It was a pretty good year in the art book market. Artist retrospectives included
From the Pen of Paul The Fantastic Images of Frank R. Paul
(Shasta-Phoenix), by Frank R. Paul;
Imaginative Realism: How to Paint What Doesn’t Exist
(Andrews McMeel), by James Gurney, which doubles as a how-to book;
Norman Saunders
(Illustrated Press), by David Saunders;
Drawing Down the Moon: The Art of Charles Vess
(Dark Horse Comics), by Charles Vess;
Reynold Brown: A Life in Pictures
(Illustrated Press), by Daniel Zimmer and David J. Hornung; and
Gahan Wilson: 50 Years of Playboy Cartoons
(Fantagraphics Books), by Gahan Wilson.
Collections of work by various artists included
Spectrum 16: The Best in Contemporary Fantastic Art
(Underwood Books), edited by Cathy Fenner and Arnie Fenner, the latest in a long-running ‘Best of the Year’ series for fantastic art;
Imaginaire I: Magic Realism 2008–2009
(Fantasmus-Art), edited by Claus Brusen;
The Future of Fantasy Art
(Collins Design), edited by Aly Fell and Duddlebug;
Exposé 7
(Ballistic), a compilation of digital art, edited by Daniel Wade and Paul Hellard; and
Knowing Darkness: Artists Inspired by Stephen King
(Centipede Press), edited by George Beahm.

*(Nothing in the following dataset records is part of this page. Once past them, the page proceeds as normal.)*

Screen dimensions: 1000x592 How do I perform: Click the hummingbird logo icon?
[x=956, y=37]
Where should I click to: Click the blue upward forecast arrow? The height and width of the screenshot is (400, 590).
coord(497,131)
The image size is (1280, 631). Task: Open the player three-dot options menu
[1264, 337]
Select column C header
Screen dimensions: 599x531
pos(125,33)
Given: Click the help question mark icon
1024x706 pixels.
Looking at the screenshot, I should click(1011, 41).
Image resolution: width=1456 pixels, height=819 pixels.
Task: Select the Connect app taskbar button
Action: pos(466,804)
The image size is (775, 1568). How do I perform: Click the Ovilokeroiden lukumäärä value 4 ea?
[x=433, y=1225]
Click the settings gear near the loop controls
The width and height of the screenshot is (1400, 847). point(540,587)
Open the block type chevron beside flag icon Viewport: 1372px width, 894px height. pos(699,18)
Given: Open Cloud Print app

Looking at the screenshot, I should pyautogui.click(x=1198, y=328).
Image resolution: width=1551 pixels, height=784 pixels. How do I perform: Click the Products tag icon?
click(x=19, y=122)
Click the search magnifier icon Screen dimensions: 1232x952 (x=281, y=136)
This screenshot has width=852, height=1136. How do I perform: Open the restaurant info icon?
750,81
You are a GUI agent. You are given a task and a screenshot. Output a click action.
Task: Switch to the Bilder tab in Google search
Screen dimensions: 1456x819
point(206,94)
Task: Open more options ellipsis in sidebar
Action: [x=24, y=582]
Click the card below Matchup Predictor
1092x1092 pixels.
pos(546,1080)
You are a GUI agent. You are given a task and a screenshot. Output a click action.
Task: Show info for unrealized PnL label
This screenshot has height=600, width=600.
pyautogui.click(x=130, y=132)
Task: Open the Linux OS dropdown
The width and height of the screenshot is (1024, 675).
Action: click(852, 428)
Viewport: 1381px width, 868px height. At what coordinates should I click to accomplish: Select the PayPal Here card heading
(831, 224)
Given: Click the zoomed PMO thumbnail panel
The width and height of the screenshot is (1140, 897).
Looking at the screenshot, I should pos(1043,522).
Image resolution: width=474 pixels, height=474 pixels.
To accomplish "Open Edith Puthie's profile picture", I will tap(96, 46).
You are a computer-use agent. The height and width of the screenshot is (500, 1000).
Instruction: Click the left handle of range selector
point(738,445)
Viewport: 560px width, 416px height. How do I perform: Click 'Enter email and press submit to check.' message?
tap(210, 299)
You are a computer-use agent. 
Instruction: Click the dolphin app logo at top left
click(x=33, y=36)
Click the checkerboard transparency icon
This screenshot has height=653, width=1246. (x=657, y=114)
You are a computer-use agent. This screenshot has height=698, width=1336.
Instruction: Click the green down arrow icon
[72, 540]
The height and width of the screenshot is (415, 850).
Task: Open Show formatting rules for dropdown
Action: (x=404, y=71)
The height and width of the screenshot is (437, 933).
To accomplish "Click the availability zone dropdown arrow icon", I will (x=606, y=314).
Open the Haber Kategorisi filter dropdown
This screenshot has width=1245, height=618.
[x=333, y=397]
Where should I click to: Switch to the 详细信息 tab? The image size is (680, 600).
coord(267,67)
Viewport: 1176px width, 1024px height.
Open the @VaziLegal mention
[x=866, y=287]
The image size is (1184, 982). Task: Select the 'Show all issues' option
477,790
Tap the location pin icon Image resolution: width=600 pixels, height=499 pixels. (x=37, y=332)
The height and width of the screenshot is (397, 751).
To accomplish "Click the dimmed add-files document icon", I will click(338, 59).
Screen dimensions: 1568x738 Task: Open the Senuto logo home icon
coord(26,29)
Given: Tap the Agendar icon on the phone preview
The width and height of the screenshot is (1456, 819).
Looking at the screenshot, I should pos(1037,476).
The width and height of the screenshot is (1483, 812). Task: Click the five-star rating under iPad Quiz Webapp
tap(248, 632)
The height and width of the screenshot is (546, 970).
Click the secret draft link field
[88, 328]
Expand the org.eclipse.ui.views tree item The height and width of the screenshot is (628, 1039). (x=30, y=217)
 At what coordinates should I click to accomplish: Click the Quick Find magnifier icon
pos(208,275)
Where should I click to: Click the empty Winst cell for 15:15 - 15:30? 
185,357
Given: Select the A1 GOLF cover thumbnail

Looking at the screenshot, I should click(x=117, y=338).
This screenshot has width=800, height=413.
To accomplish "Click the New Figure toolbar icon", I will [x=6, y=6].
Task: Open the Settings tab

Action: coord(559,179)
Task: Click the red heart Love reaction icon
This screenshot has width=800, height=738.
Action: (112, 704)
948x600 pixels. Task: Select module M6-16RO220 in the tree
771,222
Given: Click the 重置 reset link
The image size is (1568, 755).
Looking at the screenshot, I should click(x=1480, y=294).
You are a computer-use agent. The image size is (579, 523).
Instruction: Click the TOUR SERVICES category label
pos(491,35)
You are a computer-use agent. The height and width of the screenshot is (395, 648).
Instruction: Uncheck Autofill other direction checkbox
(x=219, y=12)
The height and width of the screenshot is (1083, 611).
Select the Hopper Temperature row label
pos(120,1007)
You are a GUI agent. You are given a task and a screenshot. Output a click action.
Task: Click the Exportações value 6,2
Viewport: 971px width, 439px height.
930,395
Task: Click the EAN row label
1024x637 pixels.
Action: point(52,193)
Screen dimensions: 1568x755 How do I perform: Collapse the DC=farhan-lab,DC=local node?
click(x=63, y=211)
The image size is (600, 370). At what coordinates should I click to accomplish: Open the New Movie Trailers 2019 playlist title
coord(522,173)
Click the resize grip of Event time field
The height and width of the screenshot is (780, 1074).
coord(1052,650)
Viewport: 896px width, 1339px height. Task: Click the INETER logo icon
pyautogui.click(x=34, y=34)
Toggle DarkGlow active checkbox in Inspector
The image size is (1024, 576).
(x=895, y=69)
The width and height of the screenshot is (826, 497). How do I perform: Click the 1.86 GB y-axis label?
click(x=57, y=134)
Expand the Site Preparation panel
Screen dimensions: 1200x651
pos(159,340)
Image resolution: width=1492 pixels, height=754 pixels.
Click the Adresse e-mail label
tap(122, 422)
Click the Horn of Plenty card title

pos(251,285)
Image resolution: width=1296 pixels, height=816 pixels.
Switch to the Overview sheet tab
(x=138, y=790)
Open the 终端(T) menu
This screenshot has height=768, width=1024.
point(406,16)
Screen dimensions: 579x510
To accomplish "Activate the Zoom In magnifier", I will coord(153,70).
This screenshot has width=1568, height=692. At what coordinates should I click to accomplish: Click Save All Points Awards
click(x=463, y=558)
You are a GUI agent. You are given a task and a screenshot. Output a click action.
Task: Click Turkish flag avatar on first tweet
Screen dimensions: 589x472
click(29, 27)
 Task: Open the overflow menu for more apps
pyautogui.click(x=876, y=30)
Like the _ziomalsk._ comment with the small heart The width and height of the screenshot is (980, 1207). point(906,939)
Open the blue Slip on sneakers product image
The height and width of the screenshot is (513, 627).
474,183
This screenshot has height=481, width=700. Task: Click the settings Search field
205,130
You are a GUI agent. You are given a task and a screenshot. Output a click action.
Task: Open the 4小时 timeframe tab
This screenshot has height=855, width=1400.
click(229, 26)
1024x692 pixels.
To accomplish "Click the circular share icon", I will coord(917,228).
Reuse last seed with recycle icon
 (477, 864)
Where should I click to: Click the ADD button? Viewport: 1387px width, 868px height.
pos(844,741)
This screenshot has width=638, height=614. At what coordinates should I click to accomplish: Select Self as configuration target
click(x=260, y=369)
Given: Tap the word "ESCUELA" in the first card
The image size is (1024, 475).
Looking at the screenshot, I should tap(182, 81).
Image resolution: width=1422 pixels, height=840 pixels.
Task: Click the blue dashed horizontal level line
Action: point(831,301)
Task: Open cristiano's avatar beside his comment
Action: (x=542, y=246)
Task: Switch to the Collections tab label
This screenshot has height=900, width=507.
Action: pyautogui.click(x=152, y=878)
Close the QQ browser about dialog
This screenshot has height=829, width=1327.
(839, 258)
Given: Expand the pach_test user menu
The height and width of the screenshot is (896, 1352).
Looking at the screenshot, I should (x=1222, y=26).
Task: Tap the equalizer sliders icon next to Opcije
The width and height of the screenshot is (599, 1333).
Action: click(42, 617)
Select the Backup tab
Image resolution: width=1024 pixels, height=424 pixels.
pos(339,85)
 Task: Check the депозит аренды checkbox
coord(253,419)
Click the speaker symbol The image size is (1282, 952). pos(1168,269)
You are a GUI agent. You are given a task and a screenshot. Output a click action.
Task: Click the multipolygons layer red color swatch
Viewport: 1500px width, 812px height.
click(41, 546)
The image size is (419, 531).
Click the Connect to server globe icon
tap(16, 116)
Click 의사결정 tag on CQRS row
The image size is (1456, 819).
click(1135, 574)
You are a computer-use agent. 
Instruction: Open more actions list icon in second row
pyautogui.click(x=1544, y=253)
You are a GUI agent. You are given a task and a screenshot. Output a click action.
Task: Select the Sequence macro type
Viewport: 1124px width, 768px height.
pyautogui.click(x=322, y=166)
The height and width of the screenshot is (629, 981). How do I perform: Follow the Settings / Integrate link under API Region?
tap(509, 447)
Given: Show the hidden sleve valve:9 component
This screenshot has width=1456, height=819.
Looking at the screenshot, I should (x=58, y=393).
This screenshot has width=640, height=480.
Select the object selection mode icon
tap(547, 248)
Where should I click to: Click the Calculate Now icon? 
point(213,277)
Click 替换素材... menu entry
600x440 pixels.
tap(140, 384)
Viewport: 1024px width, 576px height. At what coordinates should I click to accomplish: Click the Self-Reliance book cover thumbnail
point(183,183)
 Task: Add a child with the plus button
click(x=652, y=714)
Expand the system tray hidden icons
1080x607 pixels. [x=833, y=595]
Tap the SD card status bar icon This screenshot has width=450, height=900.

Reference books/histories included
Science Fiction and Fantasy Artists of the Twentieth Century: A Biographical Dictionary
(McFarland & Company), by Jane Frank, and
Sci-Fi Art: A Graphic History
(Collins Design), by Steve Holland.
It’s hard to make a case for
The Cartoon History of the Modern World, Part 2: From the Bastille to Baghdad
(Harper), by Larry Gonick, the last volume of his famous Cartoon History of the Universe series, as a genre-related nonfiction book of interest, except perhaps that most fans are interested in history and its interface with technology, but it’s such a wonderful book that I’m going to mention it anyway. The Cartoon History series may be one of the best attempts ever to tell genuine and in fact quite erudite and well-researched history in an easily accessible and understandable format, and is very funny to boot (the extensive bibliographies in the back of every book also make it a valuable reference source in itself). If you’ve missed these, you’ve been cheating yourself out of a great reading experience. It’s a bit easier to justify a mention
of The Age of Wonder, How the Romantic Generation Discovered the Beauty and Terror of Science
(Pantheon Books), by Richard Holmes, which explores the lives of Victorian scientists and their often complex relationships with poets, artists, and other philosophers of their time. Even easier to justify is
The Day We Found the Universe
(Pantheon Books), by Marcia Bartusiak, which examines the roots of cosmology and the origin of our modern view of the universe.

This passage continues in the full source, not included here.